The BC Securities Commission (BCSC) has always been “forward-thinking” when helping local financial technology (fintech) companies navigate complex regulations, according to Ali Pourdad.
But the CEO of Vancouver-based Progressa says new initiatives from the Ontario Securities Commission (OSC) could put B.C. fintechs and regulators at risk of playing catch-up with their central Canadian counterparts.
In late October, the OSC unveiled LaunchPad, a program designed to help locally based fintechs navigate securities law requirements. A week later, the regulator announced it was seeking applications on a newly established fintech advisory committee to advise OSC LaunchPad staff.
The changes come eight months after Toronto’s Lending Loop voluntarily suspended operations in March after the OSC notified the peer-to-peer lending service it was not in compliance with provincial regulations.
Lending Loop allows retail investors to lend money to small businesses that often pay lower interest rates than those offered by traditional institutions.
After consulting with the OSC and completing a registration process to become an exempt market dealer, Lending Loop re-launched in October.
Pourdad said a B.C.-based program similar to LaunchPad is “absolutely” necessary for the health of the local fintech sector.

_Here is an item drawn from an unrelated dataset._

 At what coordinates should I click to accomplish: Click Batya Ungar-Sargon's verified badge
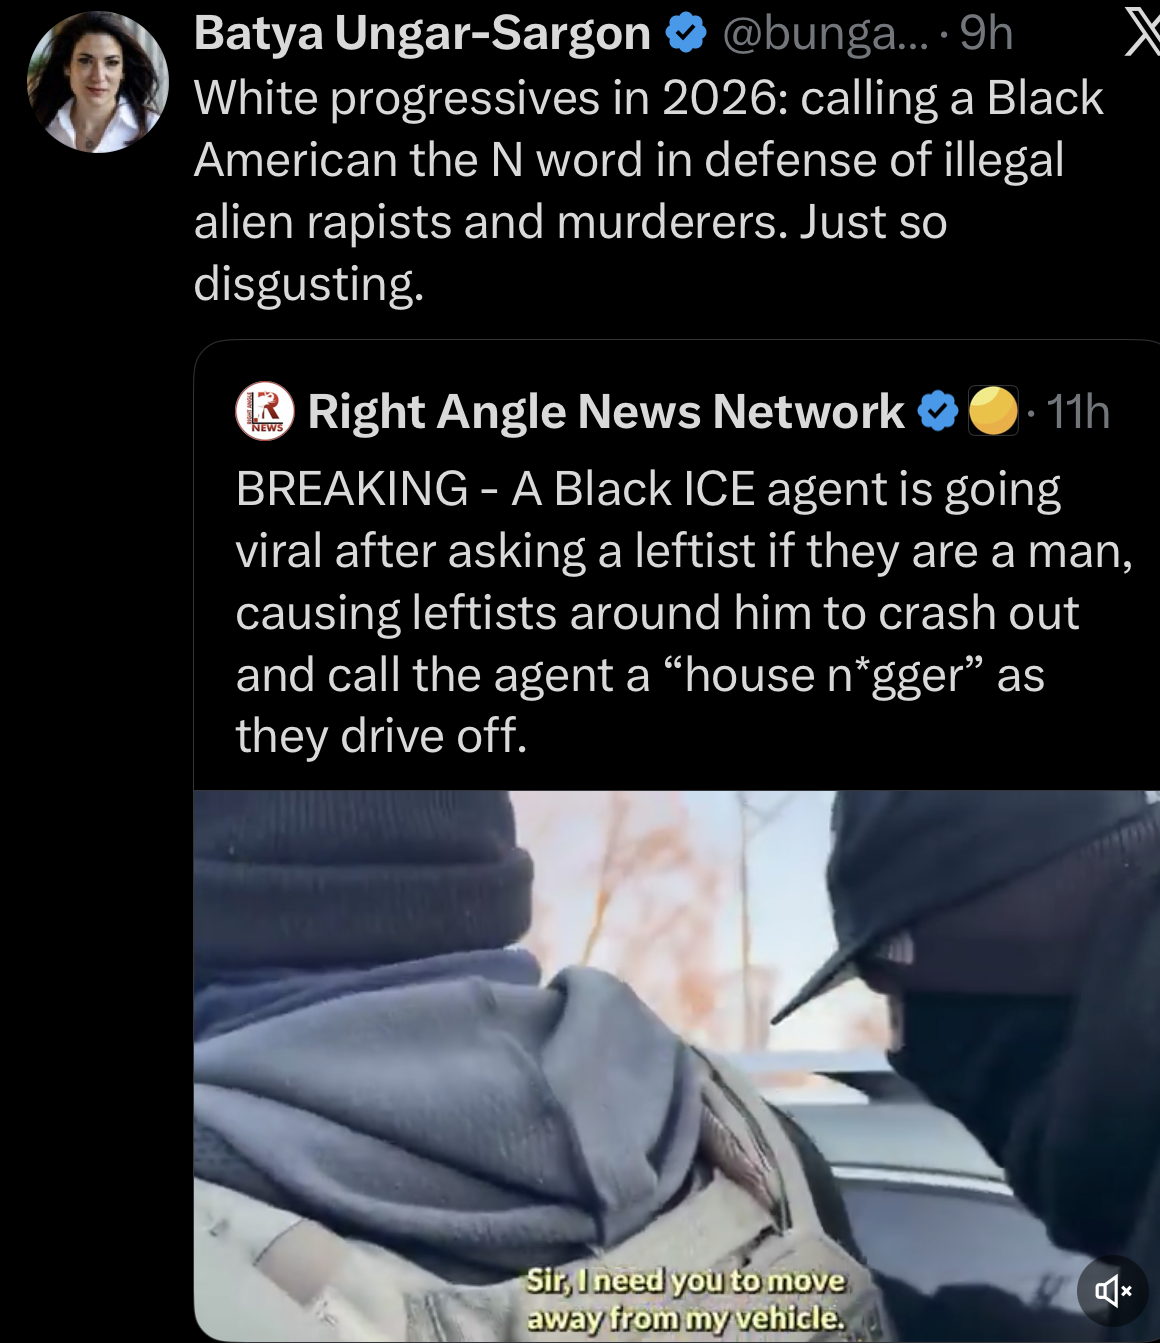point(686,34)
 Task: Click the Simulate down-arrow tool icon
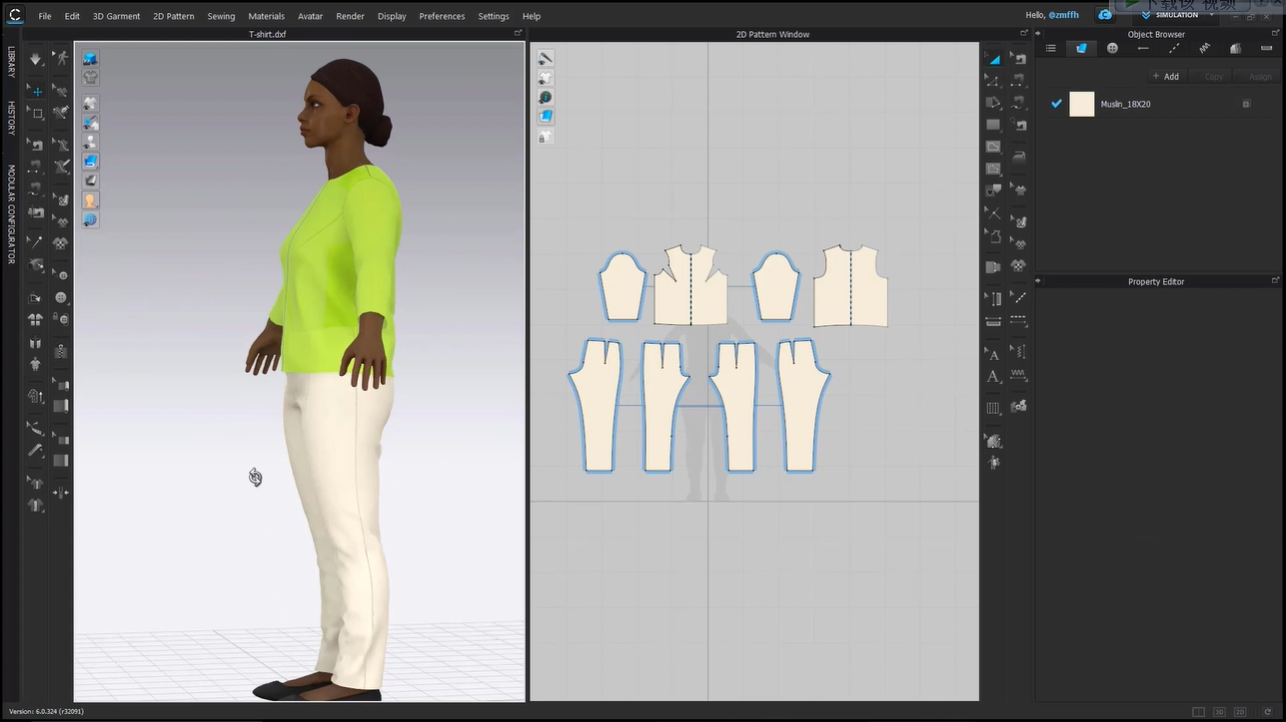click(x=36, y=59)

“I do see [the BCSC] stepping forward, although I think it’s necessary for them to do that sooner rather than later; otherwise they could see themselves playing catch-up in a situation,” said Pourdad, whose fintech company specializes in personal loans.
Alixe Cormick, a corporate securities lawyer and founder of Vancouver-based Venture Law Corp., said many in the Canadian fintech sector wanted LaunchPad to be similar to the “regulatory sandbox” the U.K.’s Financial Conduct Authority (FCA) unveiled last year.
The sandbox allows British fintech companies accepted into the program to test products and services in what the FCA describes as a “safe space” that would exempt them from many regulations that normally apply.
“We had all hoped [LaunchPad] was going to be that but it’s not,” Cormick said, adding LaunchPad functions more like a request for service that can also provide exemptions.
“A fintech advisory board [in B.C.] probably would go a longer way than a LaunchPad.”
Mark Wang, the BCSC’s director of capital markets regulation, said one of the regulator’s mandates is to help companies navigate the province’s securities regulatory framework “and we are considering if we can do more on that front.”
“We have dealt with a number of fintech companies over the course of the last few years and we are starting to build up a fair amount of expertise in these types of business models,” he said.
“So we are positioned to assist fintech companies when they reach out to us so we can help guide them through what they need to do.”
Since 2011, 24 fintech companies have launched in B.C., bringing the total to 29, according to figures from the BC Tech Association.
Wang said the BCSC is not proposing any changes to regulations to accommodate the growth of the local industry.